Gaining instant access to each other's data enables providers from both organizations to reconcile medications. “That's huge for our providers,” said Donna Fox, administrative manager of UM's complex care program. Seeing Community's patient-care plans enables providers from both organizations to “always speak to the patient in the same framework, so the patient is not hearing two different things.”
Michael Harding, Community's chief information officer, said the expanded patient-information sharing may reduce costs by eliminating duplication of costly metabolic tests. “We're anticipating we're saving 50 metabolic panels a week,” he said.

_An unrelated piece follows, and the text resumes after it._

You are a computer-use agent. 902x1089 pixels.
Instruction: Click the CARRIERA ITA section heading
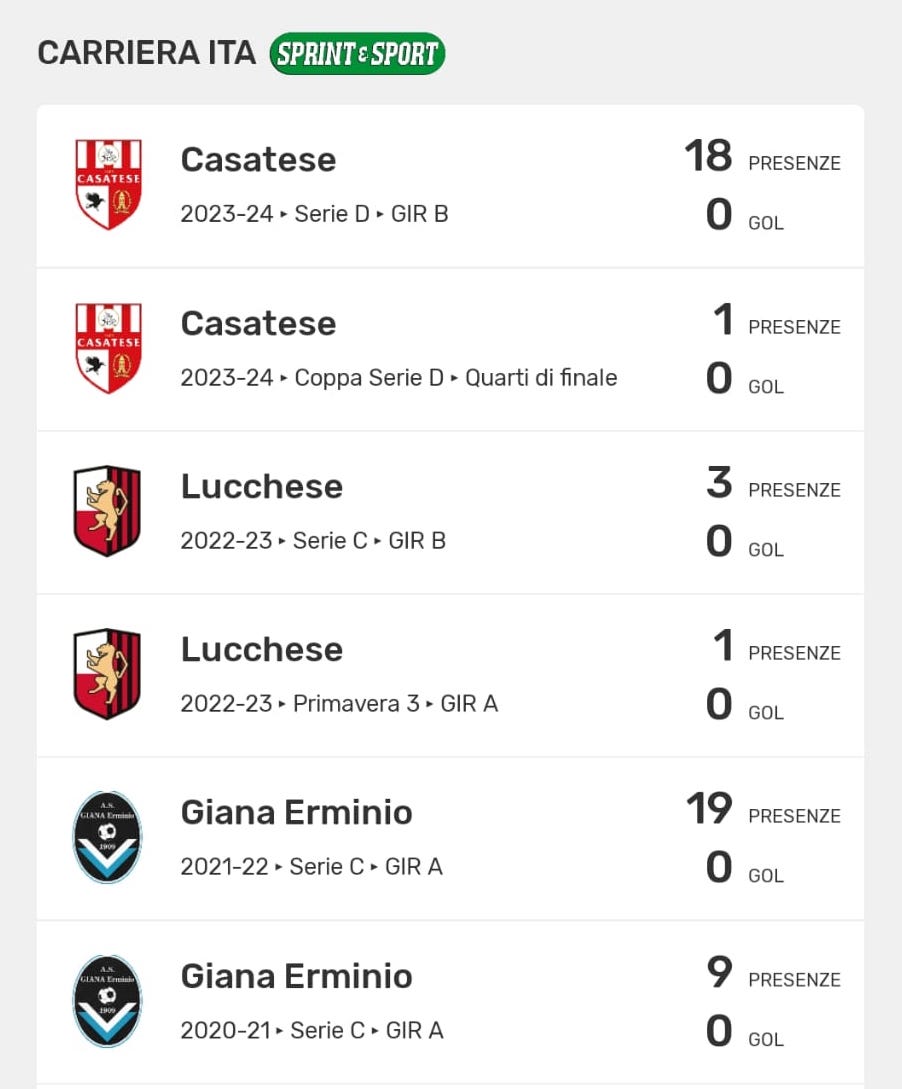146,53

UM, Community and PCE Systems are among a handful of providers and IT vendors hard at work developing patient-directed privacy controls to be placed on EHRs to comply with strict federal privacy laws governing behavioral and addiction treatment. The federally backed effort to promote development and use of the new technology is called data segmentation for privacy, or DS4P.
Privacy rules protecting patient information on behavioral health and addiction treatment are deemed critical in encouraging Americans with mental-health, drug or alcohol problems to seek treatment without having to worry about their records being shared inappropriately and their suffering a stigma that could affect them socially or financially.
“If we compromise addicted people's records with open access through (EHR) interoperability, it will destroy people's confidence” that their privacy will be respected if they seek treatment, said John Liepold, executive vice president of Valley Hope Association, a behavioral-health provider in Norton, Kan.
The legal issues arise largely from 42 CFR Part 2, a federal rule issued in the 1970s that requires patients' consent for a disclosure of addiction treatment records to another provider; those other providers similarly must get the patients' consent to send the records to other providers. “Law enforcement would go to these specialty treatment centers and try to obtain records and information about these patients and arrest them,” said Kate Tipping, a public health adviser at the Substance Abuse and Mental Health Services Administration, or SAMHSA. “That's why 42 CFR came along.”